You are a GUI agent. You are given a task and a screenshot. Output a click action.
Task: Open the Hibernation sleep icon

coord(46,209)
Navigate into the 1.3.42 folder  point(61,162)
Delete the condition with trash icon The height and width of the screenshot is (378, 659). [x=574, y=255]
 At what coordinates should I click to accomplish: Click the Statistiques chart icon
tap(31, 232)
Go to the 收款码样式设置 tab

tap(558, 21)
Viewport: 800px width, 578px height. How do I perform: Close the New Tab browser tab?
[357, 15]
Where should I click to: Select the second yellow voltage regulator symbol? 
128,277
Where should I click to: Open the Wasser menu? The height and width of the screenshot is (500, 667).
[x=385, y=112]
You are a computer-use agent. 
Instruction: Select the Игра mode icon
================================
### What you are asked to do:
Exactly as written above, please repeat the entries.

### Result of this task:
You are a GUI agent. You are given a task and a screenshot. Output a click action.
Task: Open the Hibernation sleep icon

coord(46,209)
Navigate into the 1.3.42 folder  point(61,162)
Delete the condition with trash icon The height and width of the screenshot is (378, 659). [x=574, y=255]
 At what coordinates should I click to accomplish: Click the Statistiques chart icon
tap(31, 232)
Go to the 收款码样式设置 tab

tap(558, 21)
Viewport: 800px width, 578px height. How do I perform: Close the New Tab browser tab?
[357, 15]
Where should I click to: Select the second yellow voltage regulator symbol? 
128,277
Where should I click to: Open the Wasser menu? The height and width of the screenshot is (500, 667).
[x=385, y=112]
You are a computer-use agent. 
Instruction: Select the Игра mode icon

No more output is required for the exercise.